I would argue that happiness is rooted in the way that you look at life. The things that happen to you don’t necessarily have to control your mood, it’s how you perceive and experience them.
Take an example: if you sleep through your alarm and wake up late, rushing through your morning and wishing you had the time to make a nice breakfast might your sour mood for the rest of the day. But, if you instead choose to focus on the extra sleep that you (accidentally) got and how it’ll help you be more alert at work, you’ll notice the silver lining and find it easier to accept your situation. Boom - now you’re HAPPIER.
That’s precisely why gratitude has been a buzzword lately and daily gratitude journals are selling fast. By being thankful for the wonderful moments in your life, both big and small, you train your mind to look for the positive and leave less room for the negative, complaining thoughts. In a study conducted by Robert Emmons, people who wrote down things they were grateful for over three weeks reported being 25% happier for the next six months (from an article by Louisa Kamps for Real Simple). This stuff works. Gratitude is seriously powerful.
What I’m going to show you today is a set of exercises in positive thinking that’ll give you a straightforward way that you can change your mindset. I’ve been doing these daily for years now and they’ve made such an impact on my mood that I knew I had to write a blog post about it.
What you’ll need:
A writing utensil and paper. Typing also works, but it’s not preferable (it’s just less mindful). I like to do this in my journal to keep it all in one place.

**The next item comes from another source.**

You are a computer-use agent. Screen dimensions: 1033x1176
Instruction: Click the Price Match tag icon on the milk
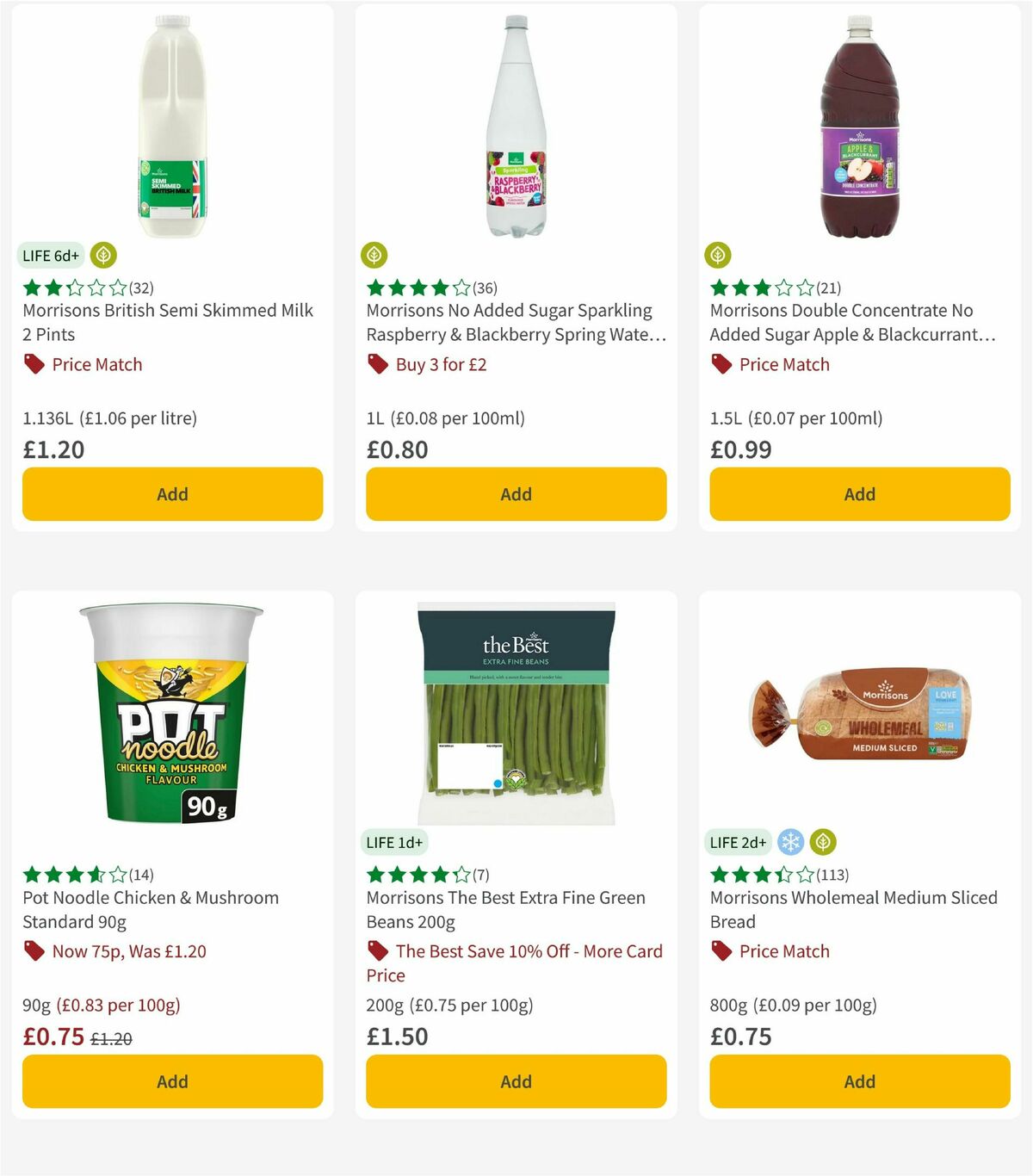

When you wake up (or as part of your morning routine):
List three things that you’re looking forward to for the day
They might be big things, like an event you’re excited to go to, or little things, like talking to a friend during lunch.
You might also use this to reframe your thinking around things that are causing you anxiety. For example, if you have a nerve-racking presentation coming up, you can say: I’m excited to blow everyone away with the presentation I’ve worked so hard on. Or if you have a crazy busy day ahead of you, it’s totally okay to just write, I’m excited to be done with everything and climb into bed tonight!

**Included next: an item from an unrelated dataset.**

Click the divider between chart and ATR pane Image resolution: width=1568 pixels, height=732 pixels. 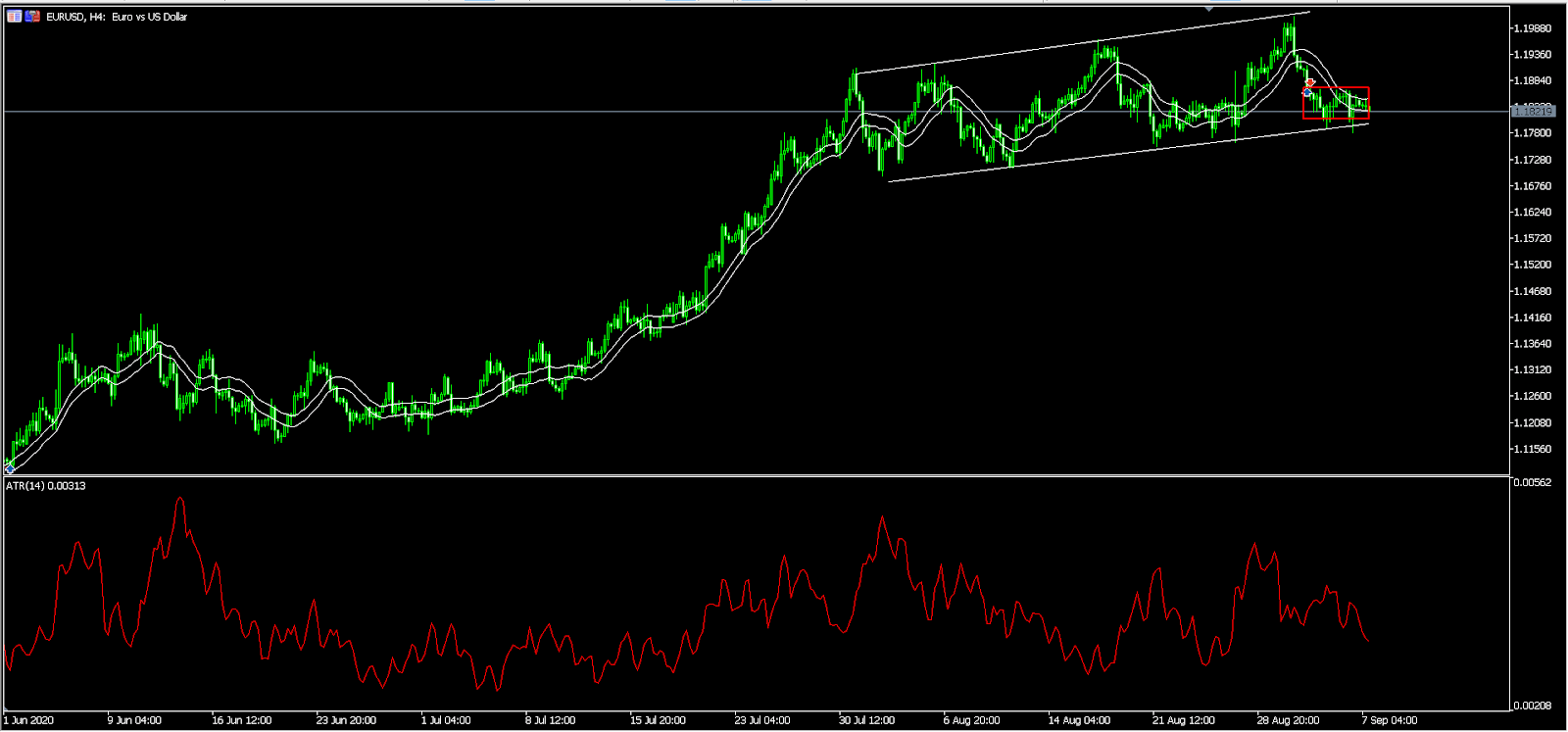point(755,476)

Write three accomplishments from the day that you’re proud of.
Again, this could be something big, like a project you completed, or small, like a positive habit you kept up with. Pat yourself on the back, you deserve it!

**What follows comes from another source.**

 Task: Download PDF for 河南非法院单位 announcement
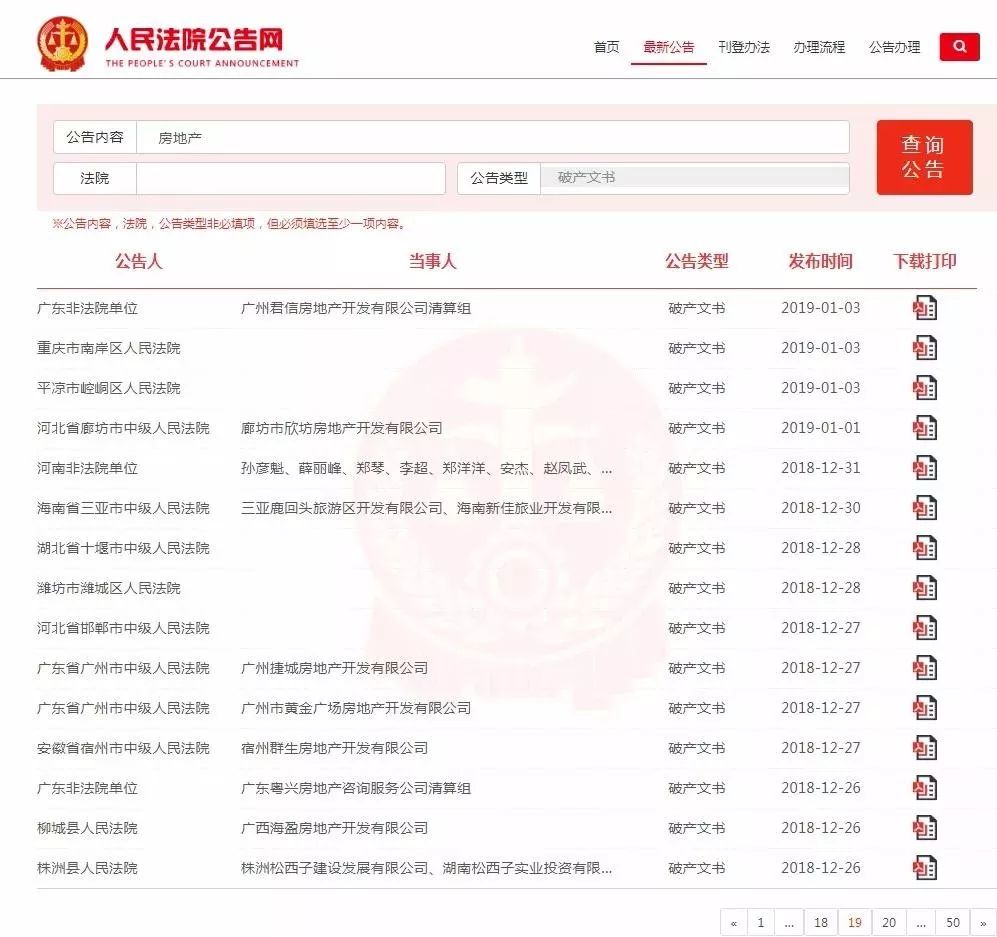coord(925,467)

Write three things you were grateful for that day.
You might be grateful for something specific from that day, like receiving a thoughtful gift, or something that is consistent in your life but that you especially appreciated that day, like your family.
3 things you are excited for
3 accomplishments you’re proud of
3 things you are grateful for
What this looks like
I flipped back through my journal for examples to illustrate what a day’s worth of positive thinking would look like (these are pulled from different days):
3 things I’m excited for:
Making and eating some nice oatmeal for breakfast
My new shoes coming in the mail
Packing my bags for the trip
Finishing my photography website
Pushed myself in my workout
Got a great start on my rough draft for my English project
3 things I’m grateful for:
A manageable to-do list today
Spending time with family at the farmer’s market
It’s so simple - just three short lists - but the effect it has is incredible. Even if your day wasn’t perfect, if you look at it from this positive point of view, the struggles and low points of the day fall away and you see only the wonderful, happy things.
The time commitment for this technique is so low you really have no excuse. I know I said it takes three minutes but I bet you could do it in under two ;)
So what are you waiting for? You can start this evening. Before you go to bed, write down three things you’re proud of accomplishing today and three things you were grateful for today and notice how the emotions surrounding your memory of the day are different. Notice how you feel when you go to bed.
I’d love to hear how this technique works for you. And to finish out this post with a bit of positivity, what are you grateful for right now?
Have an amazing rest of your Monday!